# Water cooling with Koolance, 100% success!



## dogturd (Mar 1, 2005)

I messed around with Peltiers and water cooling for about a year (starting 3 years ago), and one of the problems I kept running into was Peltier problems, water leaks, and just overall reliability issues. Pumps were not reliable, sometimes leading to cavitation issues. 

I decided to chuck it all and buy a Koolance Case and coolers, after seeing one at an aquaintence's house: I bought CPU, video and mobo chipset coolers. I did not get HD coolers thinking that was overkill $$ wise.

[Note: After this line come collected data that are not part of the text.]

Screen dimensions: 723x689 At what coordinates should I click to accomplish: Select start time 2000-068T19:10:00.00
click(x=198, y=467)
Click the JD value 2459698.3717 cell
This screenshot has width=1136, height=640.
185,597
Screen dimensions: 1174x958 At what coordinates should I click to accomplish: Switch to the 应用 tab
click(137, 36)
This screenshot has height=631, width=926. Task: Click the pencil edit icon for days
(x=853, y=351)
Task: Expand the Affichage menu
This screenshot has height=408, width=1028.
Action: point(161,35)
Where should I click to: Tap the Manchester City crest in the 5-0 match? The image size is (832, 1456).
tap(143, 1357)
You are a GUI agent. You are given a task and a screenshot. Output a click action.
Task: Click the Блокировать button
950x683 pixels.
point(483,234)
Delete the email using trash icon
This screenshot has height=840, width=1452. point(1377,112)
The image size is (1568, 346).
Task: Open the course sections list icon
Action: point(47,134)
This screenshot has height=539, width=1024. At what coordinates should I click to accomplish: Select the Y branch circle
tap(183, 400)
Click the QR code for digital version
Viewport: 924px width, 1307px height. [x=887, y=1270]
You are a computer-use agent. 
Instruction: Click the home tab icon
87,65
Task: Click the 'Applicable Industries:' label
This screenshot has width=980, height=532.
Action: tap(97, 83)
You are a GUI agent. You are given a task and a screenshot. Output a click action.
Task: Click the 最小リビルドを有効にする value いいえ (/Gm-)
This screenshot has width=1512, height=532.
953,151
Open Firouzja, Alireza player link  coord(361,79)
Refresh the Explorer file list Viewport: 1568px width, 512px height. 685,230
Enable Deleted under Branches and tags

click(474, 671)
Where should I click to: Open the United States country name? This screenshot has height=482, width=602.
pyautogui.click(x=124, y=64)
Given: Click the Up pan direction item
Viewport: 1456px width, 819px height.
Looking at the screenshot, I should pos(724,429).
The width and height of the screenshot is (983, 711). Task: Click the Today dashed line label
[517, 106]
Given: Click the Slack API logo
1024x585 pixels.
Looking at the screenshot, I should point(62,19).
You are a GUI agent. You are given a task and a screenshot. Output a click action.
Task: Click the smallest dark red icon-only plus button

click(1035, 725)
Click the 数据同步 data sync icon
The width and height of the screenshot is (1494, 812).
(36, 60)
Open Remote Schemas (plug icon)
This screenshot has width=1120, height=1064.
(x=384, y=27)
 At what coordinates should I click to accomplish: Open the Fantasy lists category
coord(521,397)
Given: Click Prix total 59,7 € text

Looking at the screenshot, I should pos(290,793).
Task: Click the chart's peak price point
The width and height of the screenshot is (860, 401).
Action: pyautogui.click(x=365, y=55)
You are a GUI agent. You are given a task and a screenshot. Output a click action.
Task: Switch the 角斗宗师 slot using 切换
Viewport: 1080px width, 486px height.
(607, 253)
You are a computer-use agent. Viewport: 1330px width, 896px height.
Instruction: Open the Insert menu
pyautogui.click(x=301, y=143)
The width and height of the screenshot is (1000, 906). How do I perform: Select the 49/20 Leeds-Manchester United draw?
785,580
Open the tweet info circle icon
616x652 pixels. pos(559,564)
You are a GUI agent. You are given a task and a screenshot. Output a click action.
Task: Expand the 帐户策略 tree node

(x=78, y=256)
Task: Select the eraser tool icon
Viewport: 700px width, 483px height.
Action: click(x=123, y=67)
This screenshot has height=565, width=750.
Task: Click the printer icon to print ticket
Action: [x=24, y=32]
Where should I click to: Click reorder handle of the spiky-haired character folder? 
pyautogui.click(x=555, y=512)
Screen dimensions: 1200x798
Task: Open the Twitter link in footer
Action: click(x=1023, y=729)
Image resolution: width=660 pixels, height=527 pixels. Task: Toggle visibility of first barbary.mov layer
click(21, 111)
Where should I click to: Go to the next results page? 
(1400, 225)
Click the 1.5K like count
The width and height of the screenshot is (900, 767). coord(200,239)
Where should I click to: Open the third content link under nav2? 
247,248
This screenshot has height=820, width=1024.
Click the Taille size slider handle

My Koolance model 600 has been in service for 2+ years now, running 24/7/365, with no problems. My total cost at the time was about $300, and it allows me to push my P4 2.4 to 2.9. I just upgraded from a Asus P4C533 with Rambus to a Asus P4C800E with DDR. I decided to stick with the socket 478 P4 so I could reuse my CPU waterblock, otherwise I would have to spend $40 on a new water block, but if you are buying a new Koolance rig, this is not an issue.

The Koolance is based on the excellent Chieftech series of cases. PS- eventually I phased out the video and chipset coolers as being not needed.

My model is phased out now in favor of updated cases, and they have even more CPU water blocks and other accessories. You should check out the KOOLANCE website.


----------



## Sarkast (Sep 12, 2004)

My XP-90 was 38$ and got me just as far. :laugh:


----------



## dogturd (Mar 1, 2005)

I was recently fooling with overclocking the new p4C800-e, and if I relax my memory settings, I am now able to get my P4 2.4 up to about 3.3 with the Koolance case. I have not run any benchmarks yet, and I need to test long-term stability at this speed, but it seems ok so far.


----------